The ICO received a huge increase in telephone, live chat and written queries from the public and organisations. In the last quarter of 2017, it received 30,000 more such calls than in the previous three months. The report claims 235,672 calls were received by the ICO’s helpline, an increase of 24.1 per cent year-on-year, while 30,469 live chats were requested, up 31.5 per cent. Of the queries received, the majority of concerns related to data subject access (39 per cent), the disclosure of data (16 per cent), the inaccuracy of data (11 per cent) and securing the right to prevent processing (9 per cent).

With regards to personal data breaches, the number of self-reported cases increased significantly: 3,172 incidents were reported to the ICO over the course of 2017/2018, a 29.6 per cent increase. It is anticipated that the number of self-reported data breaches is likely to increase further during the 2018/2019 report period, to reflect the new mandatory data breach notification requirements under GDPR. This position was confirmed during an ICO webinar, where it was revealed that there were 1,792 personal data breaches notified to the ICO in June, a 173 per cent rise on the 657 reports received in May 2018, and an almost fivefold increase compared to April, when just 367 notifications were received.


The ICO issued £1.29 million in fines for serious failures under the DPA. These were issued alongside £138,000 in fines to charities for unlawfully processing personal data and a further £80,000 penalty issued to a data broking organisation. Breaches of the Privacy and Electronic Communications Regulations (EC Directive) 2003 (‘PECR’), gave rise to 26 organisations being fined a collective £3.28 million for nuisance calls and spam texts, amounting to the greatest number and amount of penalties the ICO has issued in its history. Further, the ICO launched 19 prosecutions in 2017/2018, resulting in 18 convictions under the DPA, and issued a further six cautions. Within the report, the ICO highlights its ongoing investigation into 30 organisations, including Facebook and Cambridge Analytica, regarding the misuse of personal data in political campaigning. As part of these investigations, the regulator levied a £500,000 fine against Facebook earlier in July – the maximum possible fine under the previous regime – for two breaches of the DPA.

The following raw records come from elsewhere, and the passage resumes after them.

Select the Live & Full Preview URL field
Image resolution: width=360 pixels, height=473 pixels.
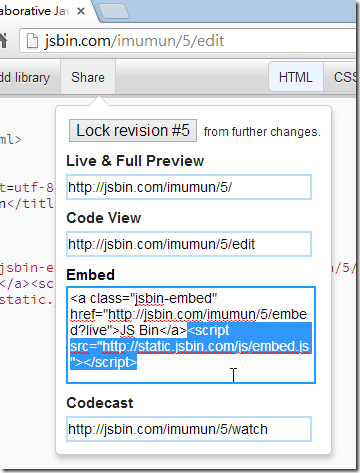pyautogui.click(x=189, y=187)
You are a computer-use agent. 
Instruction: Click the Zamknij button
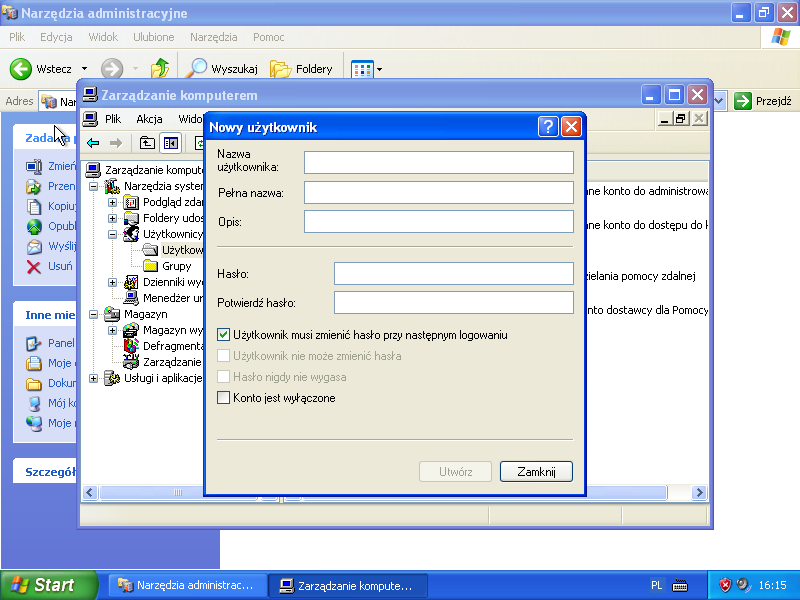tap(536, 471)
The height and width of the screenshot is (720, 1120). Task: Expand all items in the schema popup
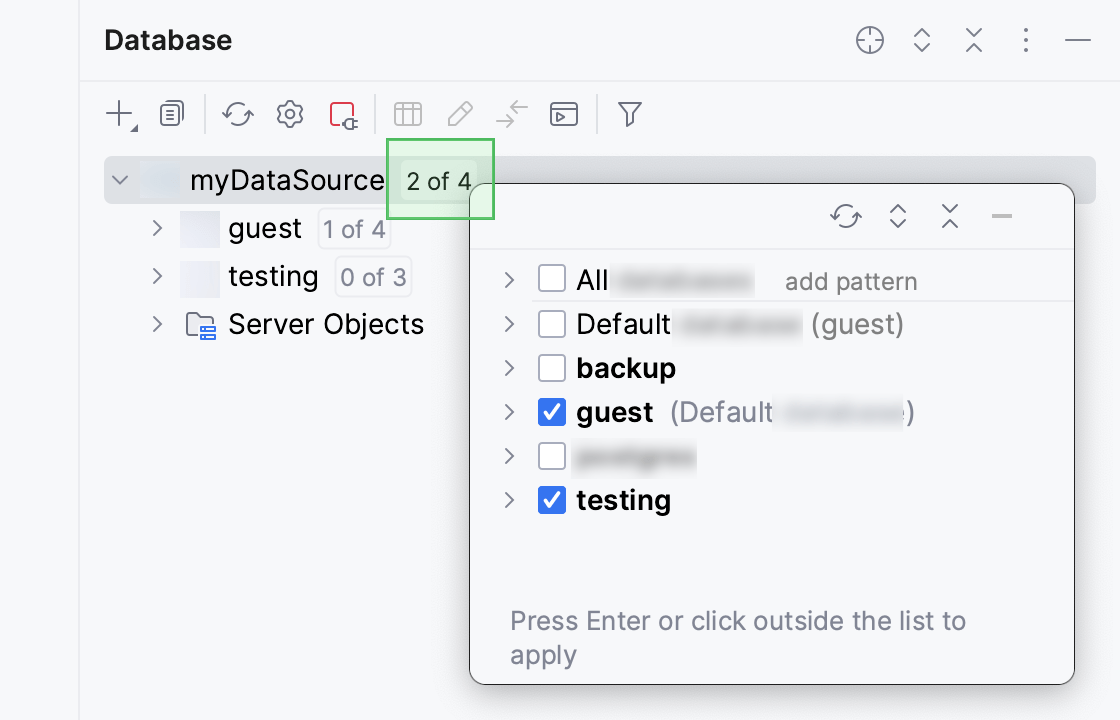pyautogui.click(x=898, y=216)
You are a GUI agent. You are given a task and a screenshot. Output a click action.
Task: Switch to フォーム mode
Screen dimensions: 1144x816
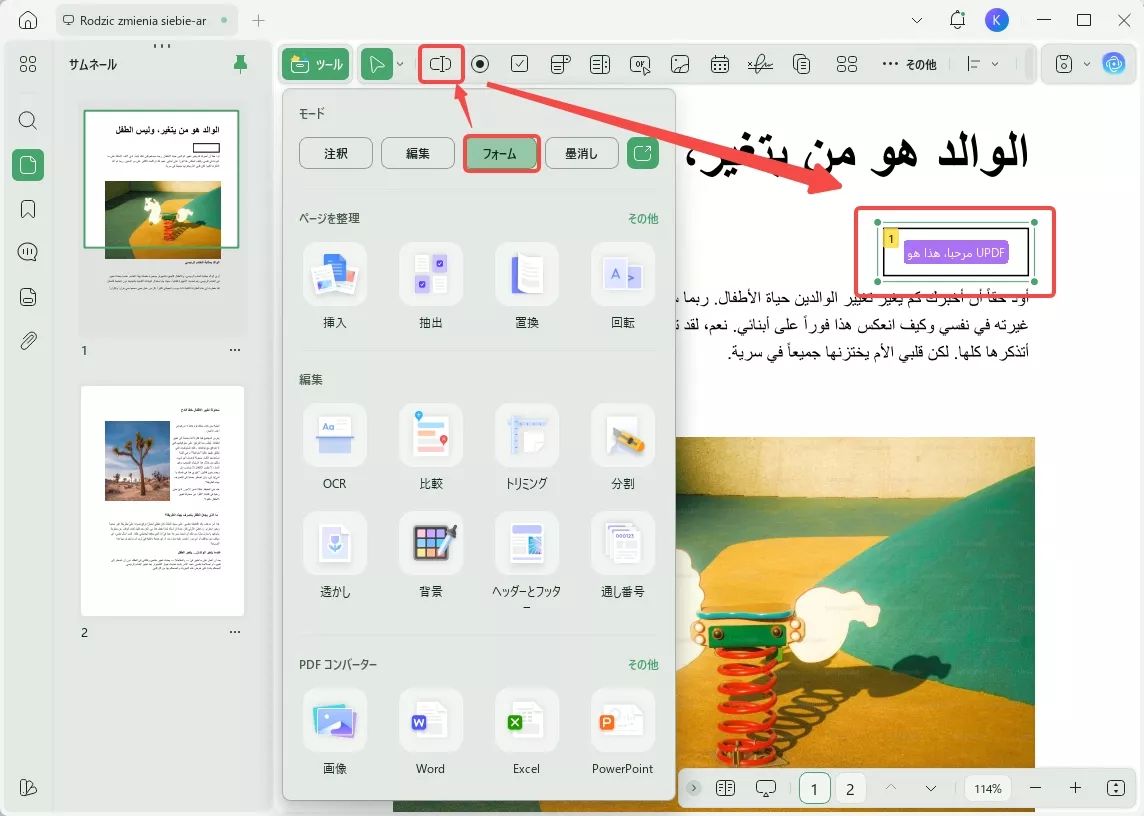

The annual report by the ICO demonstrates the positive changing attitudes to privacy and data protection in the UK. The report highlights an increase in self-reported breaches and a significant rise in communications and queries, evidencing that privacy and data protection matters have become more important to individuals and organisations. With a new legal framework under the GDPR and increased public interest, companies appear to be taking their responsibilities more seriously, while the public has become increasingly aware of its rights in relation to their personal data.